Creditor Workouts With Secured Lenders

Creditor workouts with Secured Lenders

I am often retained by clients for the purpose of negotiating settlements with their major creditors in an effort to avoid their having to file for Bankruptcy protection. Usually, I am retained to negotiate settlements with clients’ major unsecured creditors. Although it is less frequent, over the years I’ve also been retained to negotiate settlements with clients’ secured creditors; usually this is an undersecured or completely unsecured 2nd mortgagee having little or no equity available in our clients’ home or other collateral. E.g., when the balance owed on the first mortgage is more than the fair market value (“FMV”) of the clients’ home then any 2nd or subsequent lien holder would be completely unsecured.

Historically when being retained to negotiate settlements with our clients’ unsecured creditors, I’m usually able to reach a settlement requiring our clients to pay anywhere from approximately 25% to 50% of their total debt depending on a variety of factors. Settlement terms may require one lump sum payment or enable clients to submit monthly installment payments over time (see other article in this website entitled “Creditor Workouts”). The lower the percentage of the total amount of the original debt the creditor is willing to accept, the more likely is that the creditor will acquire the client to relatively promptly submit one lump sum payment. Often times, it makes more sense for our clients to just file for bankruptcy protection rather than be required to pay much more than 50% of the amount due to their major unsecured creditors, assuming they even have the ability to pay back a significant percentage of their unsecured debt.

Case outcome updates

Since the onset of the COVID-19 epidemic, I have been retained by several clients, who either own and/or operate small businesses, to attempt to negotiate settlements with their small businesses’ major secured creditor. My negotiations with these secured creditors have, almost universally, been both surprisingly easier and yielded better results than with our clients’ unsecured creditors during the same time period.
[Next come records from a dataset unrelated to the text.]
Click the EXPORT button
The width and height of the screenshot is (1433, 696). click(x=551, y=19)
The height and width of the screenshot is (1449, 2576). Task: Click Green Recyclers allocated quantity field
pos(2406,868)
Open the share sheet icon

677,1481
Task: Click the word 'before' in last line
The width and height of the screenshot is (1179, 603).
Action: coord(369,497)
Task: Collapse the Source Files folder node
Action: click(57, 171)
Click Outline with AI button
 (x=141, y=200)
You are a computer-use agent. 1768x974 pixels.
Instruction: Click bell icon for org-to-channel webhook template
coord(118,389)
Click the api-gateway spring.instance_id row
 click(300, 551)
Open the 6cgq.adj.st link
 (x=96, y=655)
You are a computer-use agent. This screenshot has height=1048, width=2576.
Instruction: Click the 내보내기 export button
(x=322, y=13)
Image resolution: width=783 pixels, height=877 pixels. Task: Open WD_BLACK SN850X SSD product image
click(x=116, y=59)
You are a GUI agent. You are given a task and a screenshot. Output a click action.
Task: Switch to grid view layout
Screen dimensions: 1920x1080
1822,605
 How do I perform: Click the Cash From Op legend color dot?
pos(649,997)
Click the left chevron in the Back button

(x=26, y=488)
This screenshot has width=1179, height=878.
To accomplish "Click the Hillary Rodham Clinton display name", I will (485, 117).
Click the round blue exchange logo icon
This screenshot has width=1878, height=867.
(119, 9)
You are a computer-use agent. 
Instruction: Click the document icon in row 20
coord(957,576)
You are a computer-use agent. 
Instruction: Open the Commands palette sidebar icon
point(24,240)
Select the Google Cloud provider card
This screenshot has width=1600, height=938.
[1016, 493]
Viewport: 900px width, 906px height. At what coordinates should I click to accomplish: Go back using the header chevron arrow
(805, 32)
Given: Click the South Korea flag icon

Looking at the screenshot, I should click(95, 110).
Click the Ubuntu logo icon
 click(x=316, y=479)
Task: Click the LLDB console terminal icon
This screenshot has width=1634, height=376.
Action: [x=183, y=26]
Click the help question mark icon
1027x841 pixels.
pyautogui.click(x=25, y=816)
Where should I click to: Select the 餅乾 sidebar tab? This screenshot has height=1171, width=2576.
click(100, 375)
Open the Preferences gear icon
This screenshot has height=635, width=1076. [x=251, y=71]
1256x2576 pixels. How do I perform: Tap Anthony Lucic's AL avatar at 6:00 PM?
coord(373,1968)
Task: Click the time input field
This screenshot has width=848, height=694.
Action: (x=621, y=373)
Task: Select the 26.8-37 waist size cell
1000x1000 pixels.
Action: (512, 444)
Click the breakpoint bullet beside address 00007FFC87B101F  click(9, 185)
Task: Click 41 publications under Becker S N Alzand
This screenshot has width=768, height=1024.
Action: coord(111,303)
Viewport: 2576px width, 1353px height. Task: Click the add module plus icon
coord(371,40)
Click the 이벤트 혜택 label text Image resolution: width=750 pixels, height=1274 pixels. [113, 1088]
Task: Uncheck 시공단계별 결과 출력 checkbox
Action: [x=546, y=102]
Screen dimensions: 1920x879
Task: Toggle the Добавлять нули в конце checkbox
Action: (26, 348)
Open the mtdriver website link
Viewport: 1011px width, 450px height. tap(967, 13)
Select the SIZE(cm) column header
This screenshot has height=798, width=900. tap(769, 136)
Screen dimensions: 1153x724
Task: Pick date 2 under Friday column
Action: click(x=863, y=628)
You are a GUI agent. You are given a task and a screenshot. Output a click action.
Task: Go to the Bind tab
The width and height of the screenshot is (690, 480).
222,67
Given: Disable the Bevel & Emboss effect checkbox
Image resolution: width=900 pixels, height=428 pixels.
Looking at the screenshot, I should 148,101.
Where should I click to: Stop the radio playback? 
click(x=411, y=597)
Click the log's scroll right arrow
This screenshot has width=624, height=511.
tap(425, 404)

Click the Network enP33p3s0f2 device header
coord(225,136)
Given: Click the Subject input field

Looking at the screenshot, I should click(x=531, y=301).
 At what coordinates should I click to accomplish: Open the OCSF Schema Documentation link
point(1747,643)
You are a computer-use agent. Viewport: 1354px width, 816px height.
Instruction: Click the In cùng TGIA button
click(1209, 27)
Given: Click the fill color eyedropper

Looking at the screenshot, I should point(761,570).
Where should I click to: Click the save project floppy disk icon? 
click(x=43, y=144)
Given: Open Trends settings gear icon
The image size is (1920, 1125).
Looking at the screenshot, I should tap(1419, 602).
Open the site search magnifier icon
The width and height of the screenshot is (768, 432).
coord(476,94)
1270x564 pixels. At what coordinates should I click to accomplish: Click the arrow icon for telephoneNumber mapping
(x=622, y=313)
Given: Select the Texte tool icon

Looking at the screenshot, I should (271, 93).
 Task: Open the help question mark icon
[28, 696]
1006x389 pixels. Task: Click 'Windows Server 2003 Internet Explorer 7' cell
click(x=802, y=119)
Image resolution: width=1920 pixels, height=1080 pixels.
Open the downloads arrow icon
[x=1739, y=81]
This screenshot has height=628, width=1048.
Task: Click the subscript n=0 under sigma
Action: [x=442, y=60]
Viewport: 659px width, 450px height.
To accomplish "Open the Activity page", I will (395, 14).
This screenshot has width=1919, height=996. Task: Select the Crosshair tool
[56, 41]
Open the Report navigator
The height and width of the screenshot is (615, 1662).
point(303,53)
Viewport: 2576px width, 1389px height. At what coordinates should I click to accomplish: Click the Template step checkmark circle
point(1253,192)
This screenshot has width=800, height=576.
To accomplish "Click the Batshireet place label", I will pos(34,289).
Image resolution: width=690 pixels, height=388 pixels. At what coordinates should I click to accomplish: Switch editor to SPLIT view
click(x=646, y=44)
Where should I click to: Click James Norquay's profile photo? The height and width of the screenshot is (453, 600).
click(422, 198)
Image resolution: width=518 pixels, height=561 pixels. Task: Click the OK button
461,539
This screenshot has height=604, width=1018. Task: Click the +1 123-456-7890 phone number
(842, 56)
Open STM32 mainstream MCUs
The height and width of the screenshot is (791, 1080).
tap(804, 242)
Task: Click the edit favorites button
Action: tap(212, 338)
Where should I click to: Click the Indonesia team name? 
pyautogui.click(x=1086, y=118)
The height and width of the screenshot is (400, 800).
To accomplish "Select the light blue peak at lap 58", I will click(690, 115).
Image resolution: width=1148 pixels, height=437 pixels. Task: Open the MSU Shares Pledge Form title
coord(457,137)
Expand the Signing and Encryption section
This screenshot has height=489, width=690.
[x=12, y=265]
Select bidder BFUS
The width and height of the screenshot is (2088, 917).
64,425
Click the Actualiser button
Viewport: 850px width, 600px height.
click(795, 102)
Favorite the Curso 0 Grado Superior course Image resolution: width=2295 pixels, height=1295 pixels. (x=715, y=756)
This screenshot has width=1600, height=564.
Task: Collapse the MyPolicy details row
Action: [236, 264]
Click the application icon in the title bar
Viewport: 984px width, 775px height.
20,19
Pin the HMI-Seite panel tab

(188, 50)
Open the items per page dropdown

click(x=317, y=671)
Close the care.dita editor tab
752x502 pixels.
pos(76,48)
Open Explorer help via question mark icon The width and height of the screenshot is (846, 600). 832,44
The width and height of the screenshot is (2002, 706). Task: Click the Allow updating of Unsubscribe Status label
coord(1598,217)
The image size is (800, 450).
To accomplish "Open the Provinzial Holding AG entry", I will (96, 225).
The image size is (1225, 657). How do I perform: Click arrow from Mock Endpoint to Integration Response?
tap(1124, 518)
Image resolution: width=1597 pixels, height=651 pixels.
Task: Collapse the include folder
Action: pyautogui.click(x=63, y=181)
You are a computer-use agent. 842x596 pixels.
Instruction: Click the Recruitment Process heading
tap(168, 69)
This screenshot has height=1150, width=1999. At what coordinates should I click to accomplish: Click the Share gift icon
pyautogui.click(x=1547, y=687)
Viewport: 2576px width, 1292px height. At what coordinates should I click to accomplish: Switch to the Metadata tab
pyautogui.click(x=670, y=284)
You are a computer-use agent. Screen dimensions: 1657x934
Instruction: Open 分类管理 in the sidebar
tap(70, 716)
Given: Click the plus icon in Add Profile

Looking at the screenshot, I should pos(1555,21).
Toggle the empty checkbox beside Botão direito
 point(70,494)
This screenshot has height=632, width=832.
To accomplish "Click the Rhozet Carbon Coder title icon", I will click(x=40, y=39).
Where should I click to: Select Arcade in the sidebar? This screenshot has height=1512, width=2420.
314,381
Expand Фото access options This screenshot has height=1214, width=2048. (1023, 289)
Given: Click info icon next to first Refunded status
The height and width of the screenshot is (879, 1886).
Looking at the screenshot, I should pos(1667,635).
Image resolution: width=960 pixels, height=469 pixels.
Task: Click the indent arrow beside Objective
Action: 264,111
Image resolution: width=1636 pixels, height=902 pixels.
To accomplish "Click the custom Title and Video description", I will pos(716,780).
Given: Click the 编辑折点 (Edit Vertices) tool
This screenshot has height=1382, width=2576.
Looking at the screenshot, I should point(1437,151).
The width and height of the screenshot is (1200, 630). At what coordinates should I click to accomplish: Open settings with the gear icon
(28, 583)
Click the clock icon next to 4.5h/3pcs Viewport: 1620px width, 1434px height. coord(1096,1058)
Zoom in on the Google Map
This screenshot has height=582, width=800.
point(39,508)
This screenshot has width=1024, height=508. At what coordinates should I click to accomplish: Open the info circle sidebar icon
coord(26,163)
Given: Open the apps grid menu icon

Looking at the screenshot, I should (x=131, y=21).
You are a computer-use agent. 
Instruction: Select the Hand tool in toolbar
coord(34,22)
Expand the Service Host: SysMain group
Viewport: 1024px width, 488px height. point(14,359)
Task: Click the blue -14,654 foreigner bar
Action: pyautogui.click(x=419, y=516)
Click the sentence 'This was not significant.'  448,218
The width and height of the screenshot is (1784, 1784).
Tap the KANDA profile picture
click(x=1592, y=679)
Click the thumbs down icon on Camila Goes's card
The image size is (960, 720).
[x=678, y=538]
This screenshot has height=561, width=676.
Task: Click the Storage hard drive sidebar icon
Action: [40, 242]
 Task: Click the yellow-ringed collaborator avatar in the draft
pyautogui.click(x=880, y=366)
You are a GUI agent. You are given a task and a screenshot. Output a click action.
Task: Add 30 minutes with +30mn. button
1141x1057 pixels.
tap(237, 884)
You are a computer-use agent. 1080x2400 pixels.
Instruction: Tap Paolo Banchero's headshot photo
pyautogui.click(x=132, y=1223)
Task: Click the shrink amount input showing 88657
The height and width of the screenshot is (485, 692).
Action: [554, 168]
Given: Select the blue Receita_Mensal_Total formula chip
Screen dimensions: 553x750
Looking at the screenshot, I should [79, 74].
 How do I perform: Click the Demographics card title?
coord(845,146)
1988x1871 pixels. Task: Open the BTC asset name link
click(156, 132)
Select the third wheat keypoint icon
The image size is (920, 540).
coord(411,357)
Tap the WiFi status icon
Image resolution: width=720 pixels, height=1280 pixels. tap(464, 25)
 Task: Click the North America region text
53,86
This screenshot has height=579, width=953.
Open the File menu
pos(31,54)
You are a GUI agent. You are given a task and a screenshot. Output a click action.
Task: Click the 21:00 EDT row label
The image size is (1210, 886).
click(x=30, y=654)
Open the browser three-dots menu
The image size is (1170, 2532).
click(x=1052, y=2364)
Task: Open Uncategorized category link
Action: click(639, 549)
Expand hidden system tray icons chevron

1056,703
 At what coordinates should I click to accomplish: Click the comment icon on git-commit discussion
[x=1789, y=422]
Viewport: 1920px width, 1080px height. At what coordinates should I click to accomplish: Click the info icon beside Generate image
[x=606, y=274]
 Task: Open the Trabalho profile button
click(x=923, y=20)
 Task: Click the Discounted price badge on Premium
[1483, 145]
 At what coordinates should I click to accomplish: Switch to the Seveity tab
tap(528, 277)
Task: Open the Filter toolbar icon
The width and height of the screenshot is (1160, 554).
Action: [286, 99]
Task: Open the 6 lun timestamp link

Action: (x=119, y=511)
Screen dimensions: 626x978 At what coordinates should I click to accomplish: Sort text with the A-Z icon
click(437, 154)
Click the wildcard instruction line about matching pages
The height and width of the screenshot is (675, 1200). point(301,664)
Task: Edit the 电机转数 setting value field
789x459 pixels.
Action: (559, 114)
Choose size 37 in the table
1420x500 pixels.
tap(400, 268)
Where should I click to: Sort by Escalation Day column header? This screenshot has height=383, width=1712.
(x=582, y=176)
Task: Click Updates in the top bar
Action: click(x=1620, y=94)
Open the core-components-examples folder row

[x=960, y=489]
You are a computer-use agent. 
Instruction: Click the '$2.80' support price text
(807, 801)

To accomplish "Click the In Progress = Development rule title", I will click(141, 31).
I find that most secured creditors are willing to forgive most of, if not the entire, balance owed, as long as our clients act in good faith to protect and, if required, return the collateral securing their loans. Perhaps the COVID-19 crisis has something to do with this, but I’ve noticed that since the onset of the COVID-19 epidemic, I have seen no such willingness from our clients’ unsecured creditors and/or their attorneys to quickly forgive large percentage of our clients’ unsecured debt balances.

Taxi medallion loans

Nowhere has this been more evident than with several of our clients who have retained my services to negotiate settlements of their Taxi Medallion loans which usually have balances in the low to upper six (6) figures. All of these loans were significantly in arrears when I’ve been retained. In order to legally operate a taxi in New York City, Newark New Jersey, New York metropolitan area airports, and probably many other locations, the owner of the taxi must have a valid license issued by the governing municipal authority, known as a taxi medallion. These medallions can be very expensive and probably more often than not the owners take out what is known as a Taxi Medallion loan, the proceeds of which are used to purchase the Medallion.

The taxi business has been hit hard during the COVID 19 epidemic and I have found that as long as the owner is willing to turn over the medallion and cooperate in good faith with his secured lender, the lender has been willing to forgive all or a substantial majority of the outstanding deficiency balance. There has almost always been a significant loan deficiency balance in every one of these cases for which I have been retained; the deficiency balance represents the entire loan balance owed by the debtor/our client, less the amount the secured lender is able to receive from its sale of its collateral/the FMV of the collateral (i.e., in all cases in which we have been retained, the fair market values (“FMV”) of the medallions are significantly less than the loan balances).

So far, secured taxi medallion lenders have universally been willing to accept the return of the collateral/the medallions without requiring our clients to turn over most, and sometimes any, of their savings to satisfy the deficiency balances. The same has not held true with most of our negotiations with our clients’ unsecured creditors during the same time period.